§ Task brief:
Copy the material below exactly, starting at the line that contains "Where should I" and ending after the line that contains "Viewport: 1351px width, 754px height.".
------------------------------------------------------------------------
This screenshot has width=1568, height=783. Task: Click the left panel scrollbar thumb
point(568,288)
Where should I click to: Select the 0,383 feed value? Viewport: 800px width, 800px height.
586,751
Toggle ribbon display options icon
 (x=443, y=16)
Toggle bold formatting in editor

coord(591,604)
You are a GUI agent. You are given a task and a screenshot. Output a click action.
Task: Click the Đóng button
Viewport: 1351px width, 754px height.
------------------------------------------------------------------------
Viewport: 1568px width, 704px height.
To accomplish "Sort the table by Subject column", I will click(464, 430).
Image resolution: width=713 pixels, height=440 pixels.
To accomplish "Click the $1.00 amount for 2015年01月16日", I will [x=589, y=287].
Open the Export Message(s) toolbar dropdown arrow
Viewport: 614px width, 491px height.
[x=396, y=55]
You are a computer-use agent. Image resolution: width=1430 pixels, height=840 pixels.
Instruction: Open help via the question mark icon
------------------------------------------------------------------------
§ Answer for this exercise:
Where should I click to: Select the 0,383 feed value? Viewport: 800px width, 800px height.
586,751
Toggle ribbon display options icon
 (x=443, y=16)
Toggle bold formatting in editor

coord(591,604)
You are a GUI agent. You are given a task and a screenshot. Output a click action.
Task: Click the Đóng button
Viewport: 1351px width, 754px height.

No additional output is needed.